Wissenschaftler Markus Egermann vom Leibniz-Institut weist auf zwei strukturelle Probleme hin: Demnach brauche jeder Deutsche immer mehr Platz fürs Wohnen, was einen erhöhten Energiebedarf nach sich zieht. Denkbar wäre also auf kleinerem Raum zu wohnen.

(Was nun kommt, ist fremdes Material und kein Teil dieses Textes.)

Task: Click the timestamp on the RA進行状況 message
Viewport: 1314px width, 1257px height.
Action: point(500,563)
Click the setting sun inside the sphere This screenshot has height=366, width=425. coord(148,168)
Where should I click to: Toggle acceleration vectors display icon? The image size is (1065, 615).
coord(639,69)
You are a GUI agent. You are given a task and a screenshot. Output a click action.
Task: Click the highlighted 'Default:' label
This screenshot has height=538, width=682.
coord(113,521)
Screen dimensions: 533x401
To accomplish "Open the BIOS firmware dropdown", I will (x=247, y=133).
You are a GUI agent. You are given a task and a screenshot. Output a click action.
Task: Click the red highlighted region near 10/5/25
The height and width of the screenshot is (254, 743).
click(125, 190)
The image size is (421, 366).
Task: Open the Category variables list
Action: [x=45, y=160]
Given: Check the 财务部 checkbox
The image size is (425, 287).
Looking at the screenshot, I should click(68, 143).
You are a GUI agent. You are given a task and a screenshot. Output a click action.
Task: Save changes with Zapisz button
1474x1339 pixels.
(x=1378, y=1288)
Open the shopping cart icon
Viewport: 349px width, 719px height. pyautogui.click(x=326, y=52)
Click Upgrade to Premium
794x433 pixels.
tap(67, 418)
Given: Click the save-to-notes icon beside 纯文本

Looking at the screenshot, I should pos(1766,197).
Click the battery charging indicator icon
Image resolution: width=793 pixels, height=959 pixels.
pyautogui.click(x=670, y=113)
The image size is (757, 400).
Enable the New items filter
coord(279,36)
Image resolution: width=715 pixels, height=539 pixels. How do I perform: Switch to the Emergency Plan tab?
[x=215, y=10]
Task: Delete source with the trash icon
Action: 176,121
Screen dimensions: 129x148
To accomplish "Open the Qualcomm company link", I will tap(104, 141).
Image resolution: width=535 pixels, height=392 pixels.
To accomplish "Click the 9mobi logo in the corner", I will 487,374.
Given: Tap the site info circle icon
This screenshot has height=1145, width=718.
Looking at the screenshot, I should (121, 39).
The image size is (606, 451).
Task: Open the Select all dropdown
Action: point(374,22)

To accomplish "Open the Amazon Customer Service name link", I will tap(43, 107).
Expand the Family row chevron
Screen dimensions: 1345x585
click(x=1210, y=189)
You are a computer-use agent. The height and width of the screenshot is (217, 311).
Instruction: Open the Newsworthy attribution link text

Der Wissenschaftler stellt außerdem die Frage: "Vorsorge oder Reparaturbetrieb? Wofür wollen wir das Geld ausgeben?" Er macht hier auf die hohen Kosten der Ereignisse im Ahrtal von knapp 30 Milliarden Euro aufmerksam. Durch den Klimawandel sei mit einem Risiko weiterer Schäden dieser Art zu rechnen.

 

Was ist mit einer Mietpreisbremse?

Damit die Mieten in Dresden nicht explodieren, will der Freistaat in diesem Jahr die Mietpreisbremse einführen. Dann darf in Dresden und Leipzig der Preis bei Neuvermietungen maximal zehn Prozent über der ortsüblichen Vergleichsmiete liegen. Zusätzlich gilt in Dresden die Kappungsgrenze. Das bedeutet: Innerhalb von drei Jahren darf sich die Miete maximal um 15 Prozent erhöht.